**REQUIREMENT**
Taking the line with "The height and" as the first and the line with "Click the large blue ELF letters" as the last, set down exactly every line in that range from the entries below, and no more.

**MATERIAL FOR THIS EXERCISE**
--- START ---
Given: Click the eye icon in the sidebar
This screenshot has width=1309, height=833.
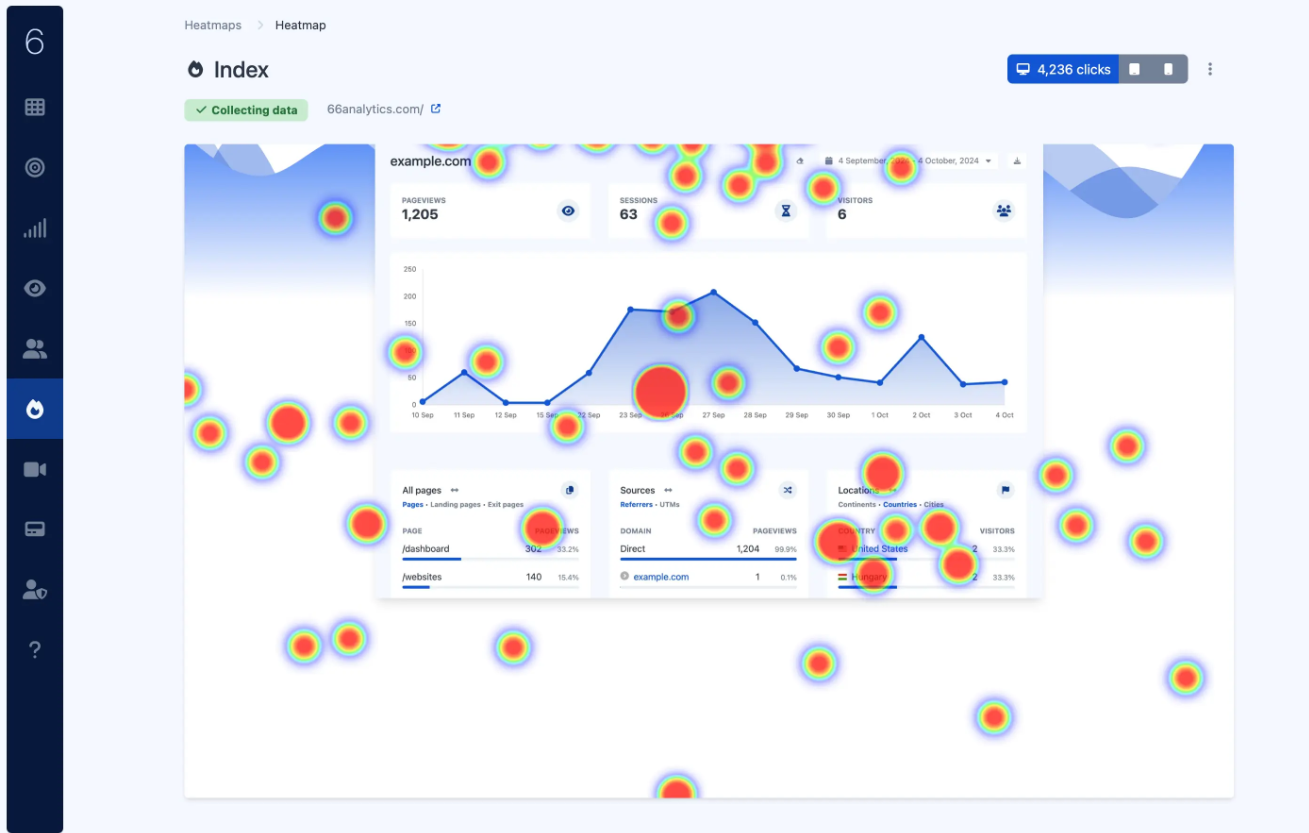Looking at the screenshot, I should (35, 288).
--- END ---
--- START ---
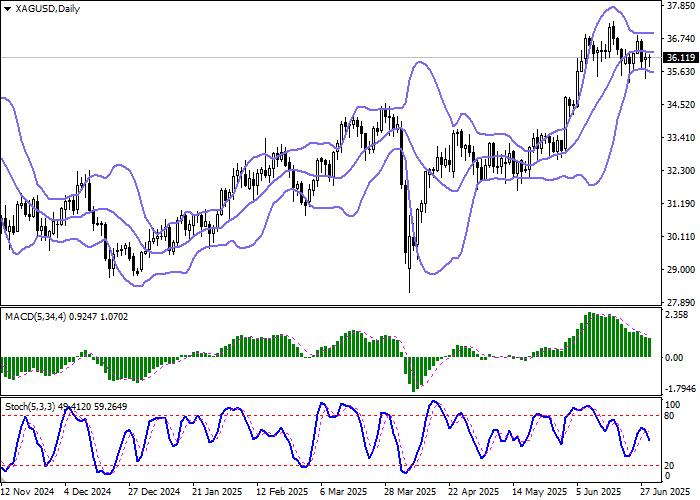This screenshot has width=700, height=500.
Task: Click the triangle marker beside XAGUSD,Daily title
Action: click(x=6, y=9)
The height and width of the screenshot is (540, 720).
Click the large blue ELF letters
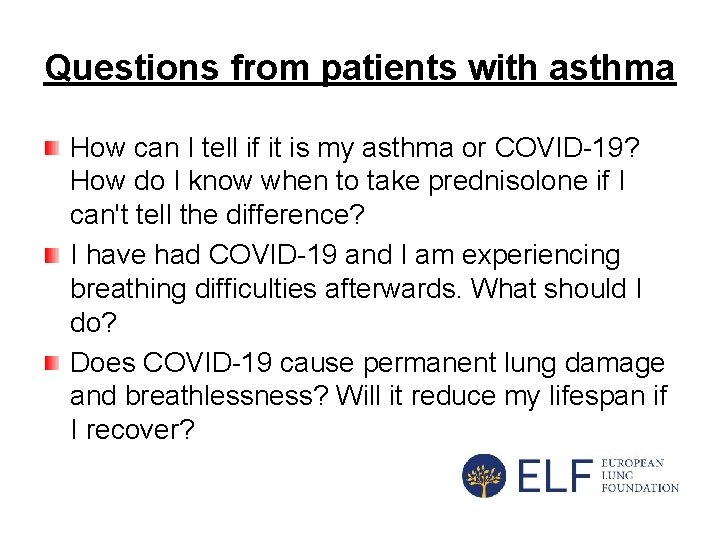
--- END ---
**RESULT OF THE TASK**
The height and width of the screenshot is (540, 720).
Click the large blue ELF letters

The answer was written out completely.